The problem ::
Output exactly the lines below, starting with the line that has "Given: Select the right black opacity stop" and going on through the line that has "You are a computer-use agent. 1024x662", both included, and no other lines.

Stored records ::

────────

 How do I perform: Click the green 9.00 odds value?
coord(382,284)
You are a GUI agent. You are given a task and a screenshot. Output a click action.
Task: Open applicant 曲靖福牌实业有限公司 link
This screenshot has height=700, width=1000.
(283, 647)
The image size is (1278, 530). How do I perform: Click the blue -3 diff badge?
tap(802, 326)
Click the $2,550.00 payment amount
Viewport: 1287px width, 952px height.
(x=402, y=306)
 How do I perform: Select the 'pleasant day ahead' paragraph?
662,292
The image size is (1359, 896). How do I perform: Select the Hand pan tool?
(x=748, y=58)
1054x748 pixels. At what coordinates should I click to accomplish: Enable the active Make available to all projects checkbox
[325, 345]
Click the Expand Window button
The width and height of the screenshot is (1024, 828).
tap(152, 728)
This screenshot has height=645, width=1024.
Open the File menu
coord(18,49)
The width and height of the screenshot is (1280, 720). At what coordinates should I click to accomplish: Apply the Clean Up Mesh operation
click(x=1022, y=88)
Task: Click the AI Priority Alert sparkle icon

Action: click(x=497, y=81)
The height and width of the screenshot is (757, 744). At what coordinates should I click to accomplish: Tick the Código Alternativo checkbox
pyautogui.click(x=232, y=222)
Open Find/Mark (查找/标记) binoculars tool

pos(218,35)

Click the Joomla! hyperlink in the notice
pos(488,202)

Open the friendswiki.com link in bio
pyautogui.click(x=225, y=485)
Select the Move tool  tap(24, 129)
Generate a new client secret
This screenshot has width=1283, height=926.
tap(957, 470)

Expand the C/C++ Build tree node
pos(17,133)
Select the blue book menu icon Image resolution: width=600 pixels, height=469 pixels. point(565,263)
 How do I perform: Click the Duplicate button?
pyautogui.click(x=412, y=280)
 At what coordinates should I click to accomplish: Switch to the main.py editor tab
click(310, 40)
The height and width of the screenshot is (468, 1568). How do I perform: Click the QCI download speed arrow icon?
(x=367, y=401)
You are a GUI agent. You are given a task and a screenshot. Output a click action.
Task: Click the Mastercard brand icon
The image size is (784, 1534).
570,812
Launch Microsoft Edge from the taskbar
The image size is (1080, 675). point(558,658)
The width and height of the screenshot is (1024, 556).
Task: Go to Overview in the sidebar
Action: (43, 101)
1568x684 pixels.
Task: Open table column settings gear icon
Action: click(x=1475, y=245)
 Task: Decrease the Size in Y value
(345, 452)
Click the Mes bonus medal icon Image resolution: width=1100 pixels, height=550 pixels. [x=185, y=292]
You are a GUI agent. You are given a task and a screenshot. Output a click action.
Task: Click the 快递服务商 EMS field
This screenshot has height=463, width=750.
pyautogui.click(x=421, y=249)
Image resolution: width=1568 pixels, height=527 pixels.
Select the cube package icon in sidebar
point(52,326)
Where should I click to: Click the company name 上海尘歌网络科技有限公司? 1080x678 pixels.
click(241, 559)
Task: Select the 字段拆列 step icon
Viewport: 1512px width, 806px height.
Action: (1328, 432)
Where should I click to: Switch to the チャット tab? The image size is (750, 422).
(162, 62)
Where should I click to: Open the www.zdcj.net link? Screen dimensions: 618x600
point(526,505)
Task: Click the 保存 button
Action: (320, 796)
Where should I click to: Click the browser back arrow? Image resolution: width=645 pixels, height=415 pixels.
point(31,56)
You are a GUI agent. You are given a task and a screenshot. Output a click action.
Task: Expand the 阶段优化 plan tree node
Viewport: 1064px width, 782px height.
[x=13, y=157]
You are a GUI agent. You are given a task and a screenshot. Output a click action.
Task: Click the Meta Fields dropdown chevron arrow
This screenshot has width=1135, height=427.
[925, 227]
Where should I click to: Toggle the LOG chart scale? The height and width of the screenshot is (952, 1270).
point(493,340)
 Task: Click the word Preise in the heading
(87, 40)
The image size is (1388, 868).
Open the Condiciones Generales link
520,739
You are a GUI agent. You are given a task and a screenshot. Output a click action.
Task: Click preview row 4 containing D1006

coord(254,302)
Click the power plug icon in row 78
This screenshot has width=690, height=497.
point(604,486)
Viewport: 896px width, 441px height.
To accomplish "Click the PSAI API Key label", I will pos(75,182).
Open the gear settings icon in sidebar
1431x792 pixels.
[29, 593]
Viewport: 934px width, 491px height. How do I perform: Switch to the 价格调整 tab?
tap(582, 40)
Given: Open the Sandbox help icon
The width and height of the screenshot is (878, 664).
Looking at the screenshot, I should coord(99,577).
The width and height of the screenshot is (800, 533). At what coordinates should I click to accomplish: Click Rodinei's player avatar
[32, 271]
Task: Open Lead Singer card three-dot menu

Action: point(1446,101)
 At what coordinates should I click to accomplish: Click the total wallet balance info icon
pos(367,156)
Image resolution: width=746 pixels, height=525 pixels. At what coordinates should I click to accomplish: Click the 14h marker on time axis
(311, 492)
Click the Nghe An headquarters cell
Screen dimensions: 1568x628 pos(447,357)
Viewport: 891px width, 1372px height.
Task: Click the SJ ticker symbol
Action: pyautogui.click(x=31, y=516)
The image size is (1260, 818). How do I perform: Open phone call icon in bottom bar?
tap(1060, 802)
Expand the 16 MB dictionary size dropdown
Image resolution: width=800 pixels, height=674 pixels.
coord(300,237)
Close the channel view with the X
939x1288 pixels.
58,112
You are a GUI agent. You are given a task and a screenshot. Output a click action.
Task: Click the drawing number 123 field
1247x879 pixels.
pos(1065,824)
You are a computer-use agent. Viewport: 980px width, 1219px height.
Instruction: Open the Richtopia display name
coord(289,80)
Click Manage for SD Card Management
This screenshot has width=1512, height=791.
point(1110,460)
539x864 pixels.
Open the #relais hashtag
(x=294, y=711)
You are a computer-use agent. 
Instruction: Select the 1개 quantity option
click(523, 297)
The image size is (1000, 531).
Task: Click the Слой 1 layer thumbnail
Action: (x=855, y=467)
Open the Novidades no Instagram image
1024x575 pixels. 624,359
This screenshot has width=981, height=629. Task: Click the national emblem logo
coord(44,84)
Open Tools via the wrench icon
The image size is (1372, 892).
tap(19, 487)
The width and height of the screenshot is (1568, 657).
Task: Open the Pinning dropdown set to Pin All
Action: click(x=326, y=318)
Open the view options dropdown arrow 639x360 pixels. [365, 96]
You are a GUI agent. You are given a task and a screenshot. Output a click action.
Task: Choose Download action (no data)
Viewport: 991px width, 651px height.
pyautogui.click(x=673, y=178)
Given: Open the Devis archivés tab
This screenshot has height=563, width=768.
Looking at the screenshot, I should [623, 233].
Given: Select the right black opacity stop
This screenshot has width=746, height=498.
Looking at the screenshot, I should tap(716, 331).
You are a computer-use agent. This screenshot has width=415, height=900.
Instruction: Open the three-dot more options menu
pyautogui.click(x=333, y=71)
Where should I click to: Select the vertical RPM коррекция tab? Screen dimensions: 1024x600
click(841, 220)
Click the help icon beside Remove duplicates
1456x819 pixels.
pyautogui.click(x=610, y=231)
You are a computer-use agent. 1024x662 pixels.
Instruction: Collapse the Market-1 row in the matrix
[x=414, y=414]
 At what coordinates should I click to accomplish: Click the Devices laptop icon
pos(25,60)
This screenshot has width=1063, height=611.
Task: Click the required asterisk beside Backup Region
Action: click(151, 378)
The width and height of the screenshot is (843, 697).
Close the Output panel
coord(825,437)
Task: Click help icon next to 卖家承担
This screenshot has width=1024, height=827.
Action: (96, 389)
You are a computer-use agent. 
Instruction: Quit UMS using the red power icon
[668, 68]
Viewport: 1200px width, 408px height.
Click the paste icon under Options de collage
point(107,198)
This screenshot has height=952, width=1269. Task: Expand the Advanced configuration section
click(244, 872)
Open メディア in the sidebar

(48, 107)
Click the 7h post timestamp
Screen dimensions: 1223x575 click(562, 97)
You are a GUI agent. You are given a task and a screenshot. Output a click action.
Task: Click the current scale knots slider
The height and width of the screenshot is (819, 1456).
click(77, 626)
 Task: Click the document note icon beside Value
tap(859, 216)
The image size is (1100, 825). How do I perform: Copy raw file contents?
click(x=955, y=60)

────────

Finished task ::
Given: Select the right black opacity stop
This screenshot has width=746, height=498.
Looking at the screenshot, I should tap(716, 331).
You are a computer-use agent. This screenshot has width=415, height=900.
Instruction: Open the three-dot more options menu
pyautogui.click(x=333, y=71)
Where should I click to: Select the vertical RPM коррекция tab? Screen dimensions: 1024x600
click(841, 220)
Click the help icon beside Remove duplicates
1456x819 pixels.
pyautogui.click(x=610, y=231)
You are a computer-use agent. 1024x662 pixels.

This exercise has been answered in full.